Deep Neural Network Library (DNNL)
1.2.0

Performance library for Deep Learning

Pooling

The pooling primitive performs forward or backward max or average pooling operation on 1D, 2D, or 3D spatial data.

The pooling operation is defined by the following formulas. We show formulas only for 2D spatial data which are straightforward to generalize to cases of higher and lower dimensions. Variable names follow the standard Naming Conventions.

Max pooling:

\[ dst(n, c, oh, ow) = \max\limits_{kh, kw} \left( src(n, c, oh \cdot SH + kh - ph_0, ow \cdot SW +kw - pw_0) \right) \]

Average pooling:

\[ dst(n, c, oh, ow) = \frac{1}{DENOM} \sum\limits_{kh, kw} src(n, c, oh \cdot SH + kh - ph_0, ow \cdot SW +kw - pw_0) \]

where \(ph_0, pw_0\) are `padding_l[0]`

and `padding_l[1]`

respectively, and output spatial dimensions are calculated similarly to how they are done in convolution.

Average pooling supports two algorithms:

- dnnl_pooling_avg_include_padding, in which case \(DENOM = KH \cdot KW\),
- dnnl_pooling_avg_exclude_padding, in which case \(DENOM\) equals to the size of overlap between an averaging window and images.

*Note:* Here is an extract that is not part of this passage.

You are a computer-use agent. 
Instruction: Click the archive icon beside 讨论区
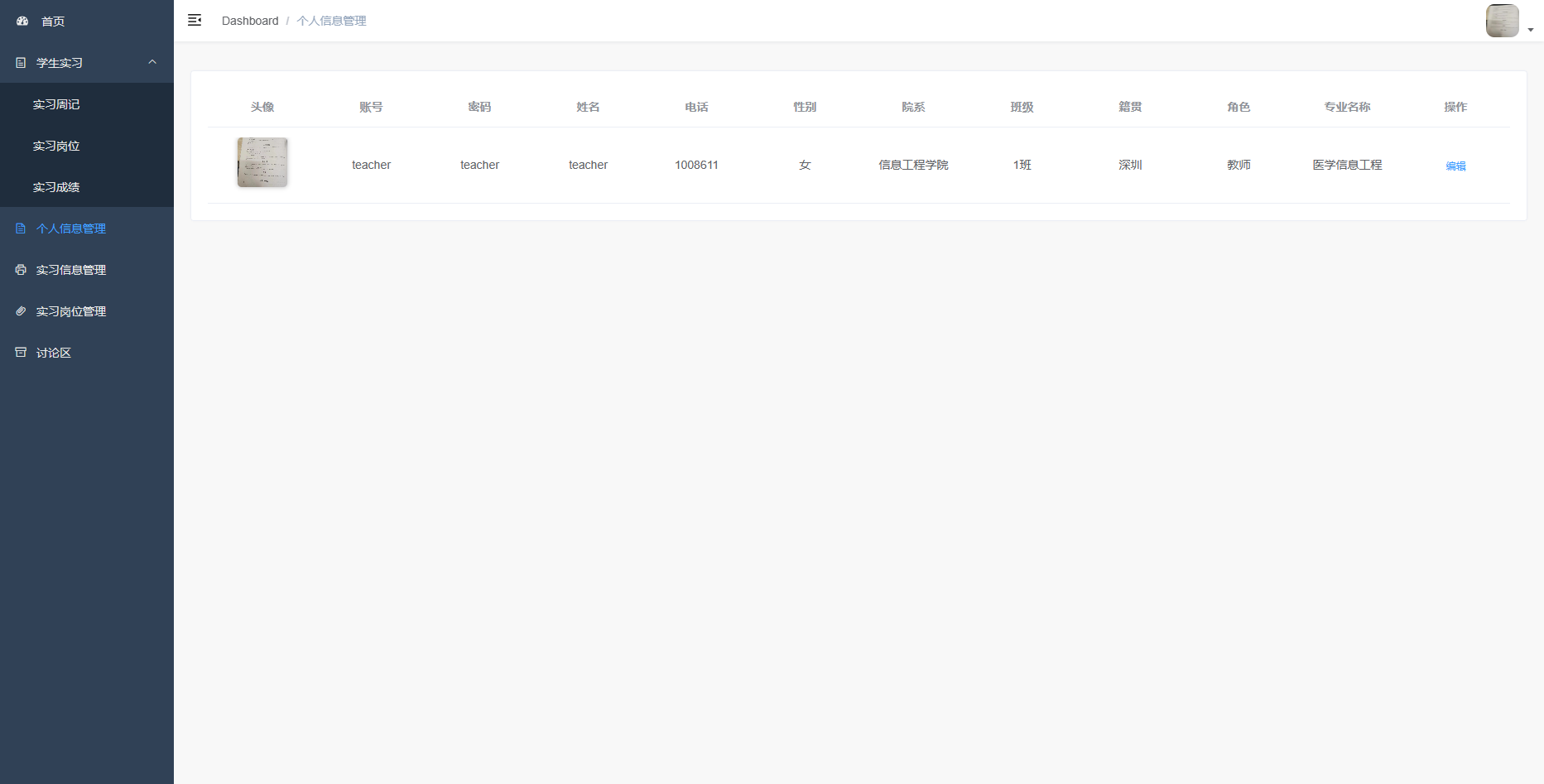21,353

TODO: a picture would be nice here.

- Max pooling requires
`workspace`

output for the dnnl_forward_training propagation kind, and doesn't require it for dnnl_forward_inference (see details below).

The backward propagation computes \(diff\_src(n, c, h, w)\), based on \(diff\_dst(n, c, h, w)\) and (in case of max pooling) `workspace`

.

- During training, max pooling requires a workspace on forward (dnnl_forward_training) and backward passes to save indices where a maximum was found. The workspace format is opaque, and the indices cannot be restored from it. However, one can use backward pooling to perform up-sampling (used in some detection topologies).
- A user can use memory format tag dnnl_format_tag_any for
`dst`

memory descriptor when creating pooling forward propagation. The library would derive the appropriate format from the`src`

memory descriptor. However, the`src`

itself must be defined. Similarly, a user can use memory format tag dnnl_format_tag_any for the`diff_src`

memory descriptor when creating pooling backward propagation.

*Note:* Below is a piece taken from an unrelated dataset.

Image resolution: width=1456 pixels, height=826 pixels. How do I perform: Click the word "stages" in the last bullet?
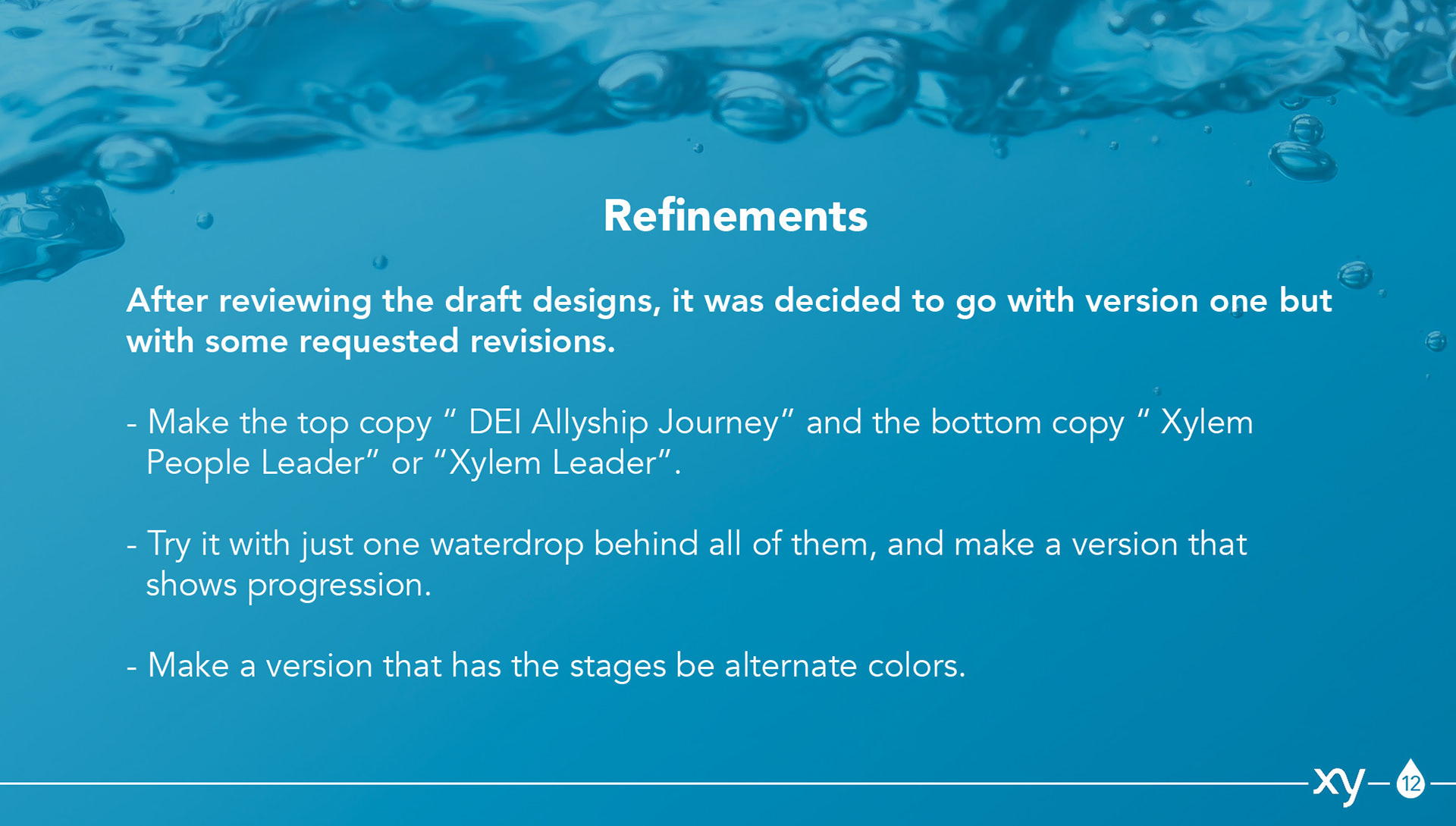(x=618, y=667)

The pooling primitive supports the following combinations of data types:

Propagation | Source / Destination | Accumulation data type (used for average pooling only) |
---|---|---|

forward / backward | f32, bf16 | f32 |

forward | f16 | f16 |

forward | s8, u8, s32 | s32 |

- Warning
- There might be hardware and/or implementation specific restrictions. Check Implementation Limitations section below.

Like other CNN primitives, the pooling primitive expects data to be an \(N \times C \times W\) tensor for the 1D spatial case, an \(N \times C \times H \times W\) tensor for the 2D spatial case, and an \(N \times C \times D \times H \times W\) tensor for the 3D spatial case.

The pooling primitive is optimized for the following memory formats:

Spatial | Logical tensor | Data type | Implementations optimized for memory formats |
---|---|---|---|

1D | NCW | f32 | dnnl_ncw (dnnl_abc), dnnl_nwc (dnnl_acb), optimized^ |

1D | NCW | s32, s8, u8 | dnnl_nwc (dnnl_acb), optimized^ |

2D | NCHW | f32 | dnnl_nchw (dnnl_abcd), dnnl_nhwc (dnnl_acdb), optimized^ |

2D | NCHW | s32, s8, u8 | dnnl_nhwc (dnnl_acdb), optimized^ |

3D | NCDHW | f32 | dnnl_ncdhw (dnnl_abcde), dnnl_ndhwc (dnnl_acdeb), optimized^ |

3D | NCDHW | s32, s8, u8 | dnnl_ndhwc (dnnl_acdeb), optimized^ |

Here *optimized^* means the format that comes out of any preceding compute-intensive primitive.

The pooling primitive does not support any post-ops or attributes.

- No primitive specific limitations. Refer to Data Types for limitations related to data types support.

N/A